▶ _PASSAGE GIVEN_
══════

Where did that leave Grandpa? Was his soul now burning in the fires of purgatory?
In the naval barracks, those questions kept me up at night.
It couldn’t be. There had to be a different way. But while still in the Navy, there was little I could do to figure that out.
After I left the Navy, I returned to New York, to a world without my grandfather in it, still desperately trying to find a way around the Muslim de facto premise that he’d gone to purgatory. I tried some other Muslim denominations, trying to find another version of my story of the afterlife.
Regret tormented me. I should’ve converted Grandpa while I had the chance. Now he would burn forever. Is this on me? I’d wonder.
Would this be the fate of my family and friends, too? Superimposed against Grandpa’s death, my live-and-let-live attitude seemed stupid. Could it really be that I’d be the only one of my family in Heaven? I needed to convert them before they died.
All this was big. Beyond me. I wanted to put it all to bed. What if I could reconsider Christianity? Grandpa was a devout Christian until the end.
“If he’s wrong, we’ll be wrong together,” I told myself.
But I couldn’t do it. I’d realized long ago that Christianity wasn’t the right way. I had to be true to myself; I couldn’t go back there.
I turned to the Internet, typing in Islamic beliefs on the afterlife. None of the videos I watched satisfied me. Then, YouTube offered related content and directed me to a talk on the afterlife by a rabbi. I wasn’t sure if I wanted to know what Judaism had to say, to add another voice to the mix, but I was lost, going in circles, and figured maybe it was worth listening.
I was dumbfounded when I realized what the rabbi was saying made more sense than anything I’d found up until then.
What?
I was 30 years old. I’d changed religions as a teen. I’d given this endless thought. Could there really be another way?
I
listened to more talks from more rabbis. Truth-seeker that I am, I had to. All my life, I realized, I’d learned about Judaism from Christians and Muslims. It was time to learn about Judaism from the Jews.
I listened to speeches by Rabbi Manis Friedman and Rabbi Lawrence Kelemen, and their voices and thoughts penetrated my consciousness. Rabbi Tovia Singer of Jerusalem became “my rabbi” — his absolute authenticity resonated strongly.

══════

▶ _COLLECTED DATA_
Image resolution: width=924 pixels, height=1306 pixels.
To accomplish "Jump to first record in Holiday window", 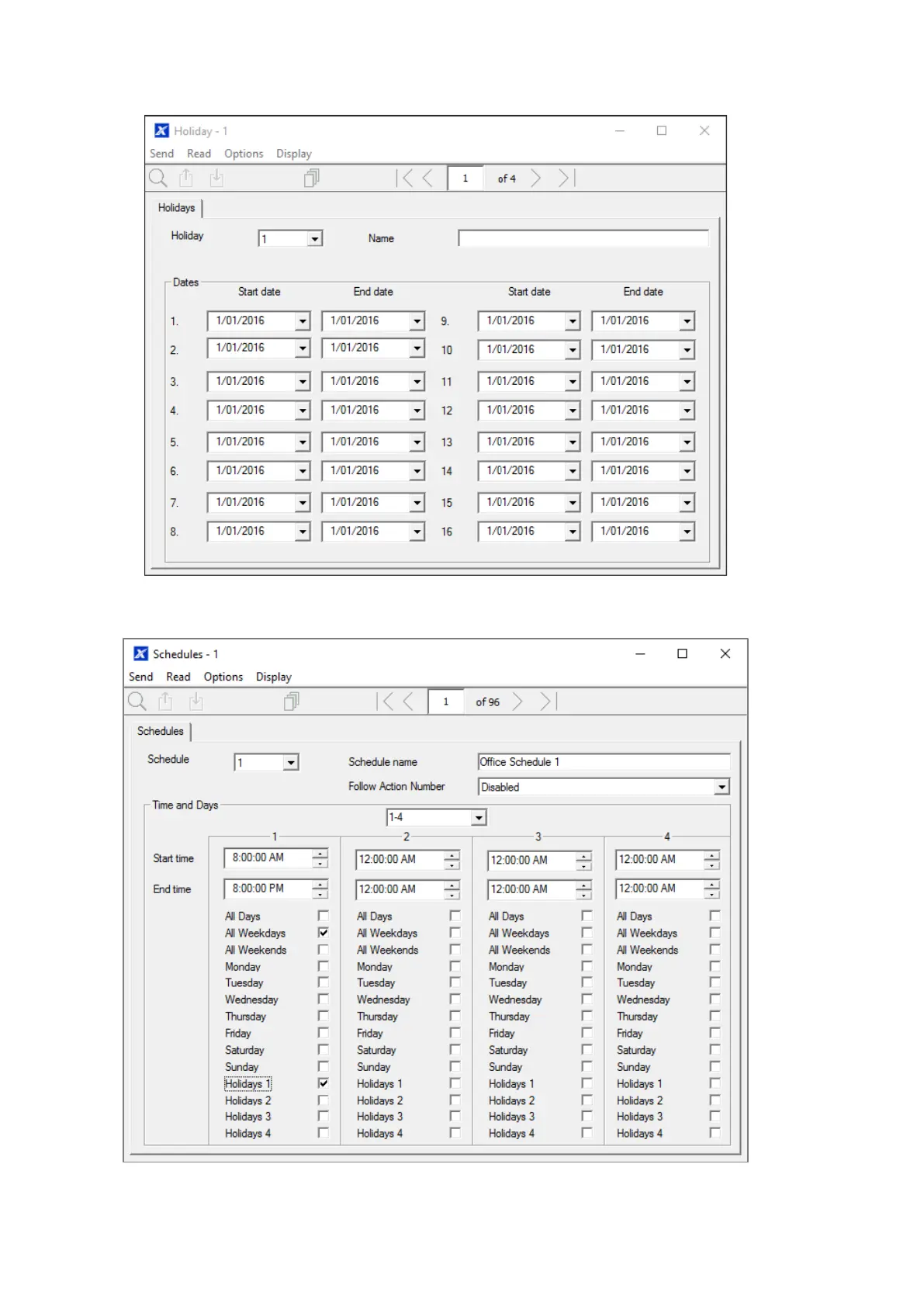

══════

▶ _STATED GOAL_
Update the afterlife passage above, between "I turned to" and "from the Jews.", inclusive, so that "YouTube" reads "Google", and give that part again.

▶ _ANSWER TO THE EXERCISE_
I turned to the Internet, typing in Islamic beliefs on the afterlife. None of the videos I watched satisfied me. Then, Google offered related content and directed me to a talk on the afterlife by a rabbi. I wasn’t sure if I wanted to know what Judaism had to say, to add another voice to the mix, but I was lost, going in circles, and figured maybe it was worth listening.
I was dumbfounded when I realized what the rabbi was saying made more sense than anything I’d found up until then.
What?
I was 30 years old. I’d changed religions as a teen. I’d given this endless thought. Could there really be another way?
I
listened to more talks from more rabbis. Truth-seeker that I am, I had to. All my life, I realized, I’d learned about Judaism from Christians and Muslims. It was time to learn about Judaism from the Jews.